| The task |
Below are entries with pictures among them; reproduce exactly, and only, the lines from the one containing "Task: Click the Out for Delivery timeline dot" down to the one containing "Task: Click the Insert: label", without the pictures.

| Data to examine |
——————
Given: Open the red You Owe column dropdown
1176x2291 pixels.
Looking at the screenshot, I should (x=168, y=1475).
——————
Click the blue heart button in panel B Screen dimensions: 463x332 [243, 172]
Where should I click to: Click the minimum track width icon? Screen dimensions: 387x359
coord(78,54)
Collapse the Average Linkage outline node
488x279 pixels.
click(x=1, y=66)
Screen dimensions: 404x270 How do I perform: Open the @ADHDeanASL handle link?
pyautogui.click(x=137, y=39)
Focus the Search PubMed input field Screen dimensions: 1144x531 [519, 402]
——————
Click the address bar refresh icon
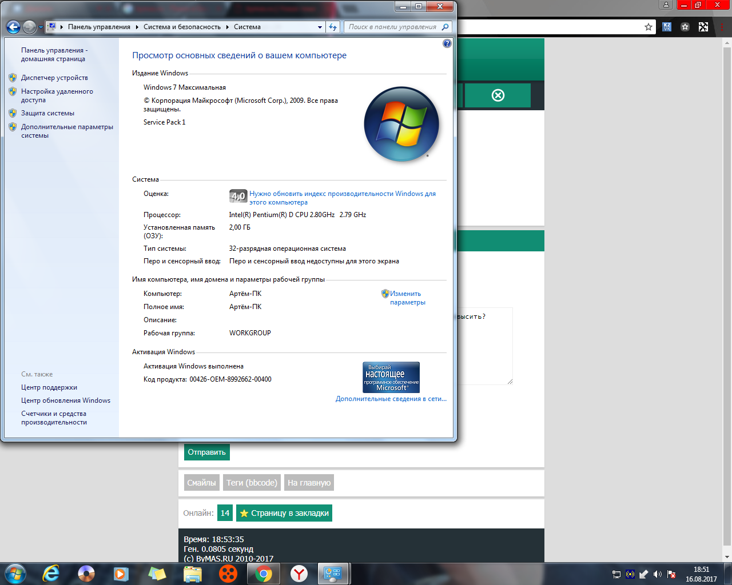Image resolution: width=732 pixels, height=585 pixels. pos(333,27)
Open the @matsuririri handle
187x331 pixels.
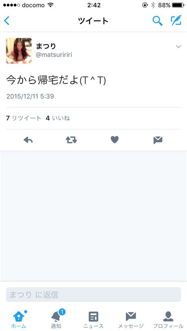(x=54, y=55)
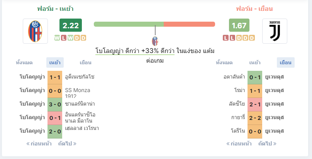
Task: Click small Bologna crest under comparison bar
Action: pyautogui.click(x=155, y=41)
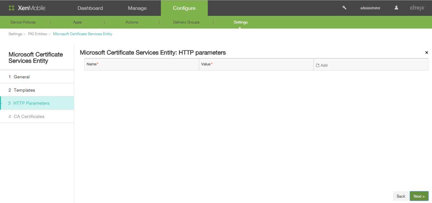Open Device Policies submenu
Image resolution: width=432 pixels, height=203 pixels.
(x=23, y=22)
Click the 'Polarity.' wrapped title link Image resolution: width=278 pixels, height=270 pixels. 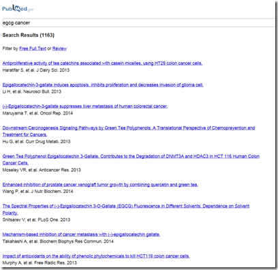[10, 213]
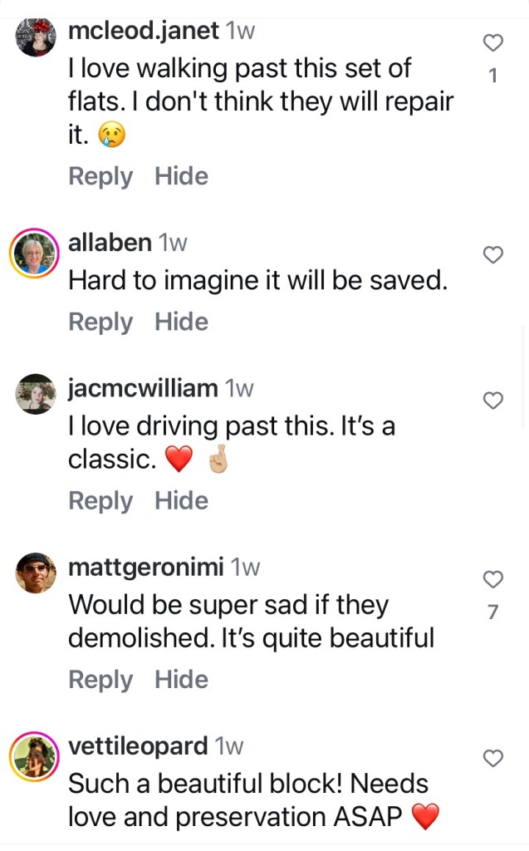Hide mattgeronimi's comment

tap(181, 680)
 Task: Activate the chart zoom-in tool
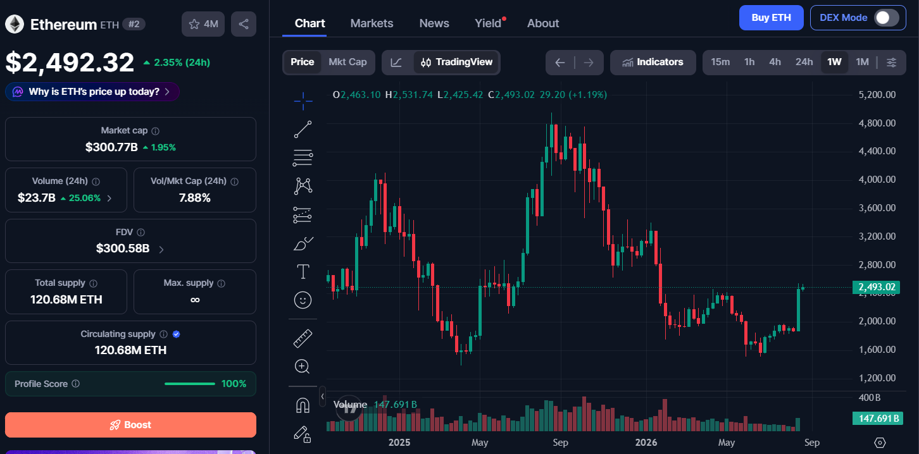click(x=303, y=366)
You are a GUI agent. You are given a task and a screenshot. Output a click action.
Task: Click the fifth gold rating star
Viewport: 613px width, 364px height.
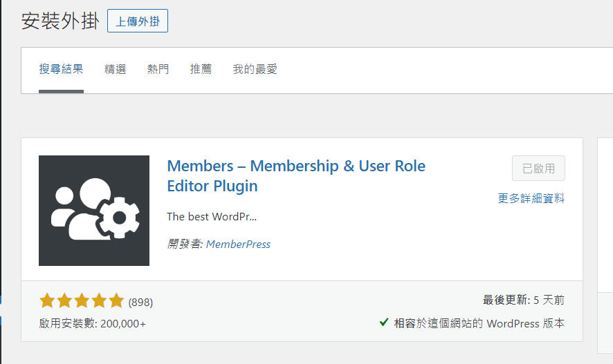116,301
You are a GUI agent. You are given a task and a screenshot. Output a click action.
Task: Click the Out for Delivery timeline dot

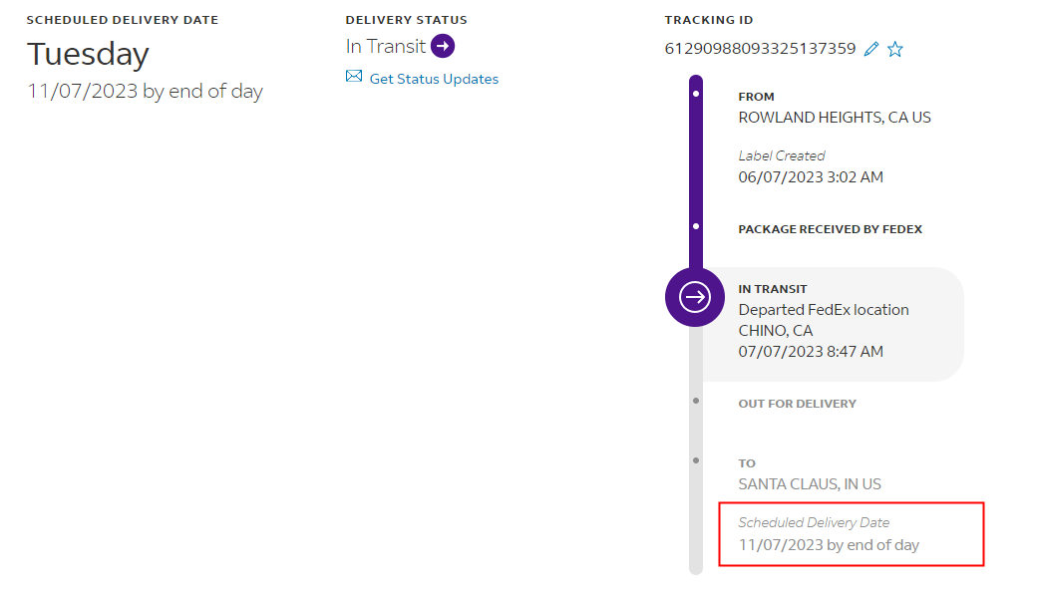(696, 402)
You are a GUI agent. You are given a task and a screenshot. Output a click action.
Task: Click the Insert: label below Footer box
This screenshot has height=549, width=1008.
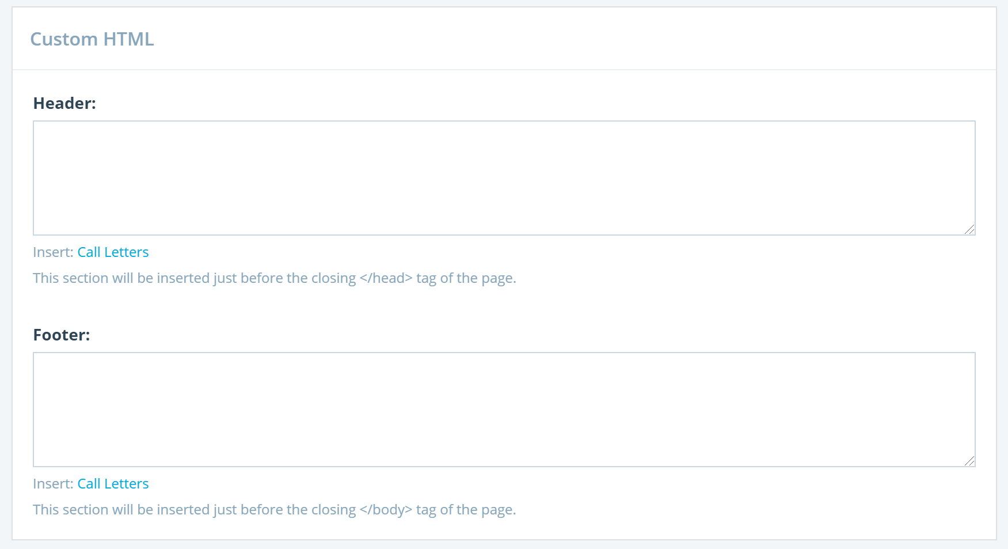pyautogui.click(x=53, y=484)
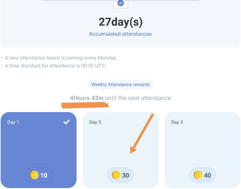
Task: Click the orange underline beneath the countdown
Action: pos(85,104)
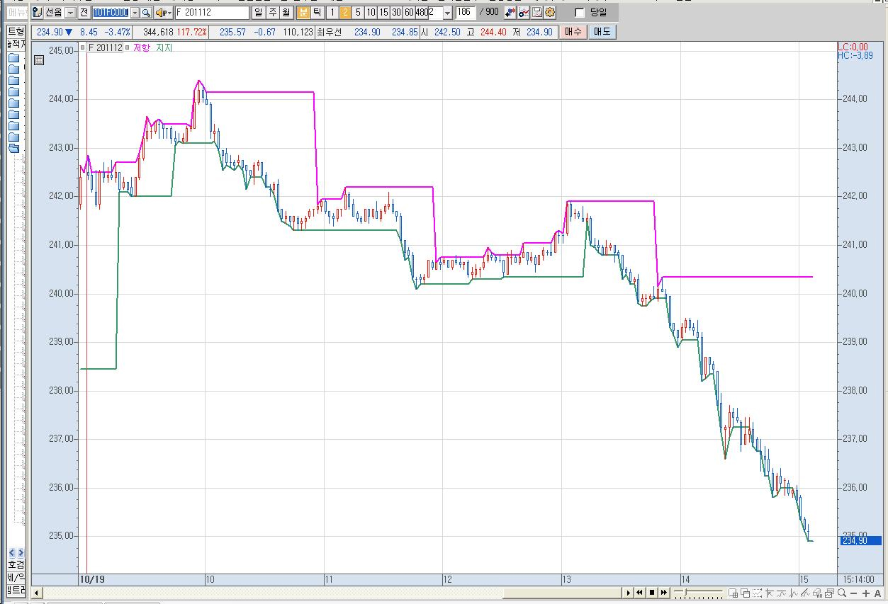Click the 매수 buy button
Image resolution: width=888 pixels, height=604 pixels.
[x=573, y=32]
——————
| Response to the exercise |
Task: Click the Out for Delivery timeline dot

(696, 402)
You are a GUI agent. You are given a task and a screenshot. Output a click action.
Task: Click the Insert: label below Footer box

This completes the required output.